Returns an iterator over N elements of the slice at a time, starting at the beginning of the slice.

The chunks are array references and do not overlap. If N does not divide the length of the slice, then the last up to N-1 elements will be omitted and can be retrieved from the remainder function of the iterator.

This method is the const generic equivalent of chunks_exact.

Panics

Panics if N is 0. This check will most probably get changed to a compile time error before this method gets stabilized.

Examples

#![feature(array_chunks)]
let slice = ['l', 'o', 'r', 'e', 'm'];
let mut iter = slice.array_chunks();
assert_eq!(iter.next().unwrap(), &['l', 'o']);
assert_eq!(iter.next().unwrap(), &['r', 'e']);
assert!(iter.next().is_none());
assert_eq!(iter.remainder(), &['m']);

pub fn array_windows<const N: usize>(&self) -> ArrayWindows<'_, T, N>[src]

🔬 This is a nightly-only experimental API. (array_windows)

Returns an iterator over overlapping windows of N elements of a slice, starting at the beginning of the slice.

This is the const generic equivalent of windows.

If N is greater than the size of the slice, it will return no windows.

Panics

Panics if N is 0. This check will most probably get changed to a compile time error before this method gets stabilized.

Examples

#![feature(array_windows)]
let slice = [0, 1, 2, 3];
let mut iter = slice.array_windows();
assert_eq!(iter.next().unwrap(), &[0, 1]);
assert_eq!(iter.next().unwrap(), &[1, 2]);
assert_eq!(iter.next().unwrap(), &[2, 3]);
assert!(iter.next().is_none());

pub fn rchunks(&self, chunk_size: usize) -> RChunks<'_, T>1.31.0[src]

Returns an iterator over chunk_size elements of the slice at a time, starting at the end of the slice.

The chunks are slices and do not overlap.
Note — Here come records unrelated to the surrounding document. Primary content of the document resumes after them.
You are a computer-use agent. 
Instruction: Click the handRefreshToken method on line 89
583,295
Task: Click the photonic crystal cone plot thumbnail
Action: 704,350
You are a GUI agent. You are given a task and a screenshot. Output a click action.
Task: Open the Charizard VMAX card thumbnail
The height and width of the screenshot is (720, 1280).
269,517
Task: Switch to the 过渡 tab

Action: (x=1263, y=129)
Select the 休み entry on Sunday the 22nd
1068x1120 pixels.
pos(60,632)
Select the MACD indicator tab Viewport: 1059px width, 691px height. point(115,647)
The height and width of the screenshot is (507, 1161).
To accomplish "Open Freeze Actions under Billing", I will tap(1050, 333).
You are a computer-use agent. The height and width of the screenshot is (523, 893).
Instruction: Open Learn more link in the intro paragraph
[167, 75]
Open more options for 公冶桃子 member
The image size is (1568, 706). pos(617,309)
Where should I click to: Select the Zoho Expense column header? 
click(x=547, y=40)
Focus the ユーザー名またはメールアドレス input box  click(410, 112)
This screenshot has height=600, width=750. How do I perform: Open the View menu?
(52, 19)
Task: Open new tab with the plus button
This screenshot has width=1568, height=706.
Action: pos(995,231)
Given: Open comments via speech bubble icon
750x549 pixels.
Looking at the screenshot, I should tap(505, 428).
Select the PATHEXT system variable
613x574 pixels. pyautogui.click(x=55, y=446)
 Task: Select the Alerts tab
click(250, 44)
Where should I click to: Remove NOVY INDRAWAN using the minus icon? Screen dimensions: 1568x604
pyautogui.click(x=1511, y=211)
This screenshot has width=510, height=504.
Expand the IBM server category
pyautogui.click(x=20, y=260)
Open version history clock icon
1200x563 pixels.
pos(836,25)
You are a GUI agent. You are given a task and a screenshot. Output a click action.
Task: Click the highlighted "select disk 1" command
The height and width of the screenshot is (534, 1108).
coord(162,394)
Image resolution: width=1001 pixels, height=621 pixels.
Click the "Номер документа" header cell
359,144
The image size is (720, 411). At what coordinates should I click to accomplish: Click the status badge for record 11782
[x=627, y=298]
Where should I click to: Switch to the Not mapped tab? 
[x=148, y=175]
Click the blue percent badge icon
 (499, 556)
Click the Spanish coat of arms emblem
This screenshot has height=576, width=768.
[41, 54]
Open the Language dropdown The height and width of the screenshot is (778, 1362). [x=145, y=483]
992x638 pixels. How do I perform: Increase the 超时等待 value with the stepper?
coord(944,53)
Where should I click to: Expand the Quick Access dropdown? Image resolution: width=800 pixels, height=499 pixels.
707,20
If chunk_size does not divide the length of the slice, then the last chunk will not have length chunk_size.

See rchunks_exact for a variant of this iterator that returns chunks of always exactly chunk_size elements, and chunks for the same iterator but starting at the beginning of the slice.

Panics

Panics if chunk_size is 0.

Examples

let slice = ['l', 'o', 'r', 'e', 'm'];
let mut iter = slice.rchunks(2);
assert_eq!(iter.next().unwrap(), &['e', 'm']);
assert_eq!(iter.next().unwrap(), &['o', 'r']);
assert_eq!(iter.next().unwrap(), &['l']);
assert!(iter.next().is_none());

pub fn rchunks_exact(&self, chunk_size: usize) -> RChunksExact<'_, T>1.31.0[src]

Returns an iterator over chunk_size elements of the slice at a time, starting at the end of the slice.

The chunks are slices and do not overlap. If chunk_size does not divide the length of the slice, then the last up to chunk_size-1 elements will be omitted and can be retrieved from the remainder function of the iterator.

Due to each chunk having exactly chunk_size elements, the compiler can often optimize the resulting code better than in the case of chunks.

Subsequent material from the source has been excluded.